# 6.1. Model Training: Logistic Regression

This notebook uses the preprocessed, scaled, and balanced data from our previous step to train our first machine learning model: **Logistic Regression**.

The process will be:
1.  **Load** the `X_train`, `y_train`, `X_test`, and `y_test` files.
2.  **Initialize** the Logistic Regression model.
3.  **Train** the model on the `_train` data.
4.  **Evaluate** the model's performance on the unseen `_test` data to see how well it learned to predict loan defaults.

In [None]:
import pandas as pd
import numpy as np
import matplotlib.pyplot as plt
import seaborn as sns
from sklearn.linear_model import LogisticRegression
from sklearn.metrics import (
    accuracy_score,
    classification_report,
    ConfusionMatrixDisplay
)

## Step 1: Load the Prepared Datasets

First, we load our four pre-processed data files `X_train.csv`, `y_train.csv`, `X_test.csv`, and `y_test.csv`.

In [None]:
try:
    X_train = pd.read_csv('X_train.csv')
    y_train = pd.read_csv('y_train.csv')
    X_test = pd.read_csv('X_test.csv')
    y_test = pd.read_csv('y_test.csv')

    print("All training and testing data loaded successfully.")
    print(f"X_train shape: {X_train.shape}")
    print(f"X_test shape: {X_test.shape}")
except FileNotFoundError:
    print("Error: Could not find all four .csv files.")
    print("Please upload X_train, y_train, X_test, and y_test to this Colab session.")

## Step 2: Initialize and Train the Model

Next, we will create an instance of the `LogisticRegression` model and train it by calling the `.fit()` method. The model "learns" by finding the best patterns in `X_train` that predict the answers in `y_train`.

In [None]:
# Initialize the model
model = LogisticRegression(random_state=42, max_iter=1000)

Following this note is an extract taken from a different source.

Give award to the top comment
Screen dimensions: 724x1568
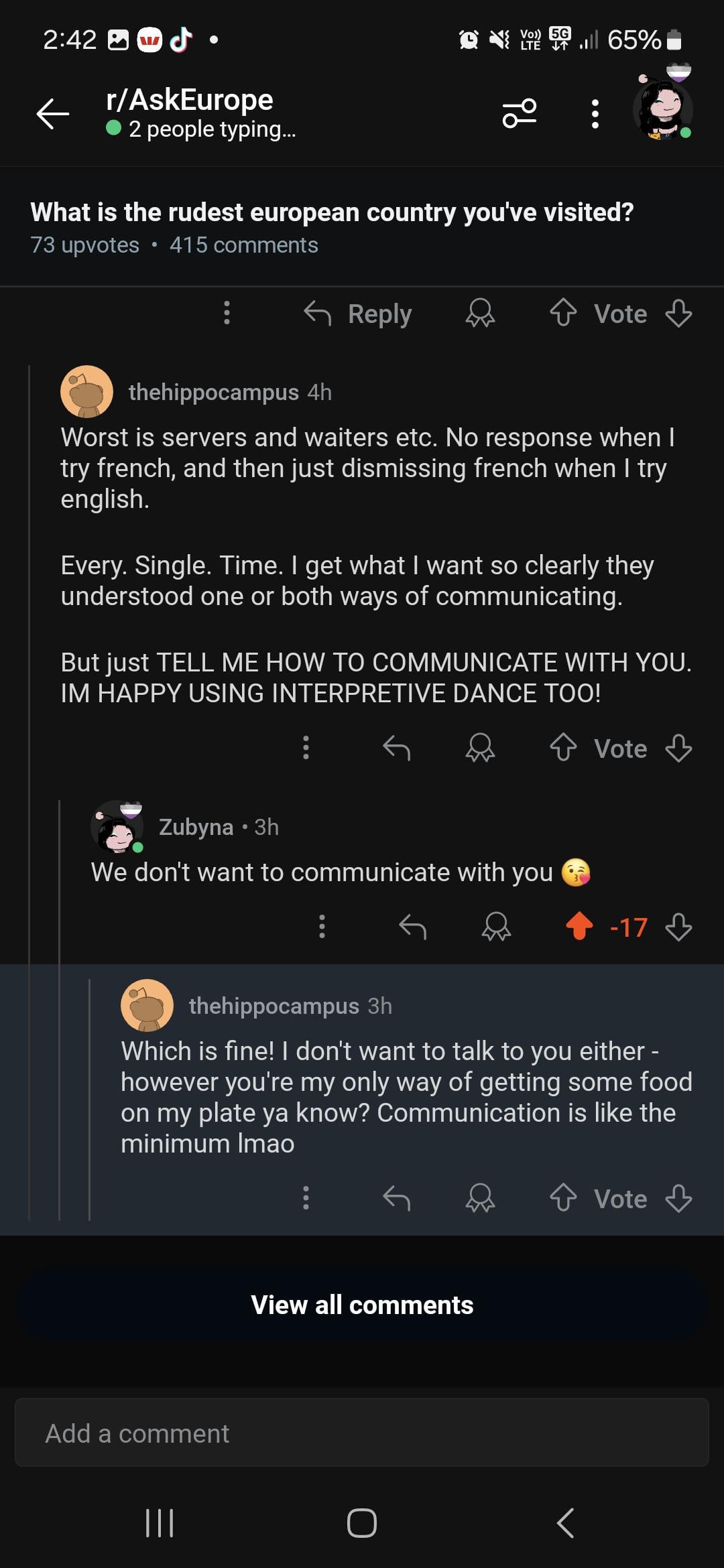coord(480,314)
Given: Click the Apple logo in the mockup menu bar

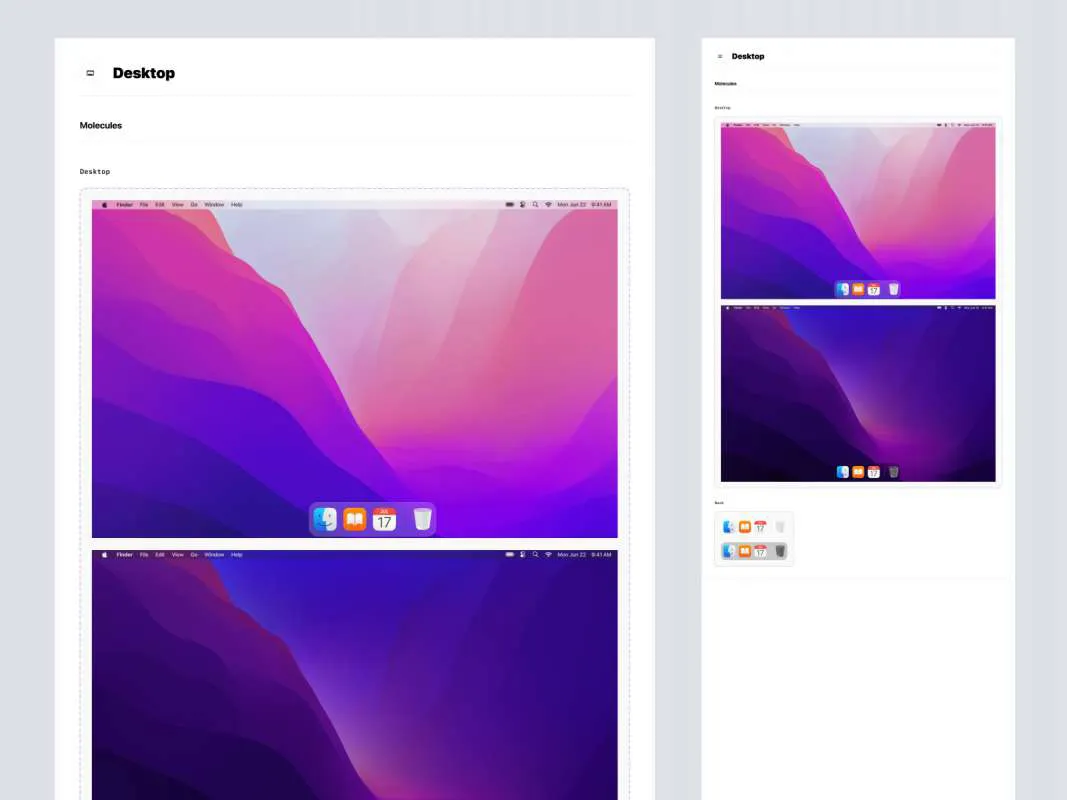Looking at the screenshot, I should pos(103,205).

print("Training the Logistic Regression model...")

# Check data types in X_train
print("Checking data types in X_train:")
print(X_train.dtypes)

# Identify and remove non-numeric columns if any
non_numeric_cols = X_train.select_dtypes(exclude=[np.number]).columns
if not non_numeric_cols.empty:
    print(f"\nRemoving non-numeric columns from X_train: {list(non_numeric_cols)}")
    X_train = X_train.drop(columns=non_numeric_cols)
    # Apply the same changes to X_test
    X_test = X_test.drop(columns=non_numeric_cols)
    print("Non-numeric columns removed.")
else:
    print("\nNo non-numeric columns found in X_train.")


# Train the model
model.fit(X_train, y_train.values.ravel())

print("Model training complete.")

## Step 3: Make Predictions on the Test Data

Now that the model is trained, we'll use it to make predictions on the unseen `X_test` data.

In [None]:
# The model will look at every row in X_test and predict 0 (Fully Paid) or 1 (Charged Off)
predictions = model.predict(X_test)

print("Predictions made on the test set.")

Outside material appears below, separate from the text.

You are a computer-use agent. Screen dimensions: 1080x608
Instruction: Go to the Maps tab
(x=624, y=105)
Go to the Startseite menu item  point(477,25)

## Step 4: Evaluate Model Performance - The "Report Card"

We then compare the model's `predictions` to the *true answers* in `y_test`.

###1. Accuracy
First, we'll look at **Accuracy**, which is the percentage of the total predictions the model got right.

In [None]:
# Compare the model's predictions to the actual answers
accuracy = accuracy_score(y_test, predictions)

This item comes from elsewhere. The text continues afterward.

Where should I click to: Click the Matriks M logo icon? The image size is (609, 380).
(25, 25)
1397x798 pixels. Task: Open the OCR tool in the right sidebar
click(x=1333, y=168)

print(f"Model Accuracy: {accuracy * 100:.2f}%")

###2. Classification Report (Precision, Recall, and F1-Score)

Accuracy can be misleading, especially in risk. We need to know what kind of correct and incorrect predictions it's making. The **Classification Report** gives us these crucial metrics.

* **Precision (Class 1):** Of all the loans the model *predicted* would default, what percentage actually did? **(High precision = The model is trustworthy when it flags a loan as bad).**
* **Recall (Class 1):** Of all the loans that *actually* defaulted, what percentage did the model successfully catch? **(High recall = The model is good at finding most of the bad loans).**
* **F1-Score:** The balanced average of Precision and Recall.

In [None]:
# Generate the full classification report
report = classification_report(y_test, predictions, target_names=['Fully Paid (0)', 'Charged Off (1)'])

print("--- Classification Report ---")
print(report)

###3. The Confusion Matrix

The **Confusion Matrix** is a visual breakdown of all predictions. It shows us the *four types* of predictions the model made.

* **True Negatives (Top-Left):** Correctly predicted 'Fully Paid'.
* **True Positives (Bottom-Right):** Correctly predicted 'Charged Off'.
* **False Positives (Top-Right):** *Incorrectly* labeled a good loan as 'Charged Off'. ("safe error," - the model denied a good applicant).
* **False Negatives (Bottom-Left):** *Incorrectly* labeled a bad loan as 'Fully Paid'. ("costly error!" - the model approved a loan that will default).

In [None]:
print("--- Confusion Matrix ---")

# Generate and display the Confusion Matrix
fig, ax = plt.subplots(figsize=(8, 6))
ConfusionMatrixDisplay.from_predictions(
    y_test,
    predictions,
    ax=ax,
    display_labels=['Fully Paid', 'Charged Off'],
    cmap='Blues'
)
plt.title("Confusion Matrix")
plt.show()

## Step 5: Interpret the Model (Feature Importance)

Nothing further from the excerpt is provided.